### Work to complete
Below are lines of data; restate word for word those running from the line containing "Select the 'Get ad free downloads' promo text" to the line containing "The height and width of the screenshot is (571, 711).", inclusive, and no others.

□ □ □ □ □

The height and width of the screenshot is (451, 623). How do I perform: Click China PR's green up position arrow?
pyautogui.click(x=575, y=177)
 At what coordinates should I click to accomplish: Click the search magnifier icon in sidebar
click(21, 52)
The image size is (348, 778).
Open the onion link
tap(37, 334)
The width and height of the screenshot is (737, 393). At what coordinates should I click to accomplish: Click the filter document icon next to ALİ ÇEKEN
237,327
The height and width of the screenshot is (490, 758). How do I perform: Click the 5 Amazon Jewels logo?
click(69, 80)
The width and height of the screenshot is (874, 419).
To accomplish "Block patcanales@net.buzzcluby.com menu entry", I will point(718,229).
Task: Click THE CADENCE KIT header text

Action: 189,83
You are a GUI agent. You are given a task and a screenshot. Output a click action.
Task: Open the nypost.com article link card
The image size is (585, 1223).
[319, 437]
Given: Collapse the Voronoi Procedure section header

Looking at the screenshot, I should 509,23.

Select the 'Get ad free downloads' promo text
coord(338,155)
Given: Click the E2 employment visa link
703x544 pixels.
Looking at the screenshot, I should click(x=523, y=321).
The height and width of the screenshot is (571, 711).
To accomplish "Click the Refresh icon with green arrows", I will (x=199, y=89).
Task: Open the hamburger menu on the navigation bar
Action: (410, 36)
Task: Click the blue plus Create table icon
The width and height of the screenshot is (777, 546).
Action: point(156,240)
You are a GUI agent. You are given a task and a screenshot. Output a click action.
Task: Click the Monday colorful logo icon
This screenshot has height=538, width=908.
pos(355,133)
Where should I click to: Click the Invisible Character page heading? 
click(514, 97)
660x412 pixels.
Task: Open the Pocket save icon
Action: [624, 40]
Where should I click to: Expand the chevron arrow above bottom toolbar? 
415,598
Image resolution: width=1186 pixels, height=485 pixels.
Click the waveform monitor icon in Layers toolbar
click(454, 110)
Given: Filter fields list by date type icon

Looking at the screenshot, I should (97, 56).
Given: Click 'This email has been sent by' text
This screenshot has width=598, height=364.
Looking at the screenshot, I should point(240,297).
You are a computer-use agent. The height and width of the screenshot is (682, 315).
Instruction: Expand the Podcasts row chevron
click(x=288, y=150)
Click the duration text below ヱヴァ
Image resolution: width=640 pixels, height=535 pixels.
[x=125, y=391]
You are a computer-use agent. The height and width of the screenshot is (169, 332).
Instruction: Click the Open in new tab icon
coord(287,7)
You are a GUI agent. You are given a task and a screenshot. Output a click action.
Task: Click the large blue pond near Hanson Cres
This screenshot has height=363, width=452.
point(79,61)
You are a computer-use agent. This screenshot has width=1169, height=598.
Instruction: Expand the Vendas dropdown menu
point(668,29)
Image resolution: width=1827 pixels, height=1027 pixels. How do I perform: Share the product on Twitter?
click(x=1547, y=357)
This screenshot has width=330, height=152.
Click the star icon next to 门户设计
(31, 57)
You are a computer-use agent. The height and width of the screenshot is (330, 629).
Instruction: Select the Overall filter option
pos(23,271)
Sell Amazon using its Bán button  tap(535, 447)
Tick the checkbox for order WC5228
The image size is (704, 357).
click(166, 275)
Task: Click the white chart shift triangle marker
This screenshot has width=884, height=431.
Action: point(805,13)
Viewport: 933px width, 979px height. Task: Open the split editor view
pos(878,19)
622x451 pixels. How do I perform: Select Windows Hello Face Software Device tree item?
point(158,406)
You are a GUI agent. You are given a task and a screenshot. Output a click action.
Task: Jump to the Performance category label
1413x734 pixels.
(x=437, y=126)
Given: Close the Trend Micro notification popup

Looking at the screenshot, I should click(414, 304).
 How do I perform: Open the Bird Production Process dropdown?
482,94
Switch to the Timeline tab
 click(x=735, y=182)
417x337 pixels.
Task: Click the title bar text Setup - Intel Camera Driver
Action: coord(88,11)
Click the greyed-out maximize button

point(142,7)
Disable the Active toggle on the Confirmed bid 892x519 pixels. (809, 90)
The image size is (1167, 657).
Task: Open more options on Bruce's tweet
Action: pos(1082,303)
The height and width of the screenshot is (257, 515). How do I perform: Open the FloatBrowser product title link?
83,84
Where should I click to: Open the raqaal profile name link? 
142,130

□ □ □ □ □

### Result for this task
Select the 'Get ad free downloads' promo text
coord(338,155)
Given: Click the E2 employment visa link
703x544 pixels.
Looking at the screenshot, I should click(x=523, y=321).
The height and width of the screenshot is (571, 711).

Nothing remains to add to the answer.